Paul Greengrass’s Green Zone would have best been left to videogame developers. Adapt the action that makes up nearly 80% of the film into a first person shooter and add a few cut scenes to keep hammering home the film’s irrelevant political point and you’ve got a multi-million dollar game franchise. But no, instead we get a monotonous and unnecessary movie. Bad luck I guess.
Green Zone takes place in Baghdad in 2003 with Matt Damon starring as Chief Warrant Officer Roy Miller who, along with his team, has been assigned the duty of finding weapons of mass destruction believed to be stockpiled throughout the Iraqi desert. Unfortunately, all of their missions are coming up empty and with a couple of recent casualties on fruitless missions Miller wants to know why they’re coming up empty and where the bad intel is coming from. When he begins challenging the system he finds most doors slamming shut, but the CIA is willing to listen, sending him on a mission into the desert to find the truth.
Unfortunately for Miller, whatever truth he comes up with will be irrelevant as he’s fighting against a power not only unwilling to listen, but the actual cause of all the troubles at hand. While masquerading as a thriller, Green Zone is actually more interested in making sure audiences are aware the war in Iraq was started under false pretenses (the fact there were no weapons of mass destruction), a point we’ve all been aware of for some time now, which means Green Zone isn’t telling audiences anything they didn’t already know. What this leaves us with is a shell of a movie that asks a few questions, but seems either unwilling or unsure of how to answer them.

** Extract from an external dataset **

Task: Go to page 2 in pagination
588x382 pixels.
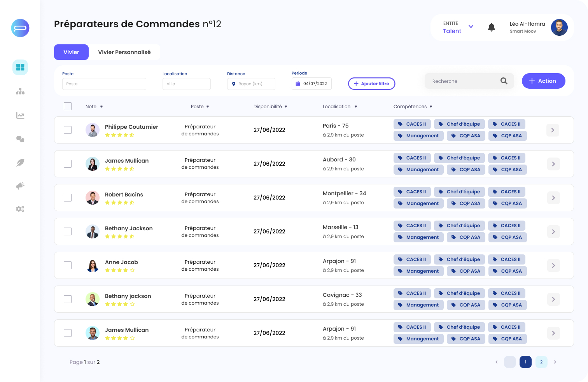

What should a country do if the reason they went to war turns out to be a lie or simply proven untrue? Do you pull out? Stay in? Act like it didn’t happen? Throughout Green Zone questions such as these arise, but they are brushed under the rug as the film slows down just enough to make sure you’re paying attention — THERE ARE NO WMDS! — before tirelessly moving on to the next action sequence.
In an effort to pull all of this off, the story is told much like an episode of “24” and has Damon’s character going from here to there finding everything we expect him to find only to learn his efforts are fruitless. The thrill of it all is lost in redundancy. While there is an expert level of technical proficiency in the action sequences, they all mirror one another to the point one bleeds into the next and it all feels like territory we’ve tread only minutes earlier.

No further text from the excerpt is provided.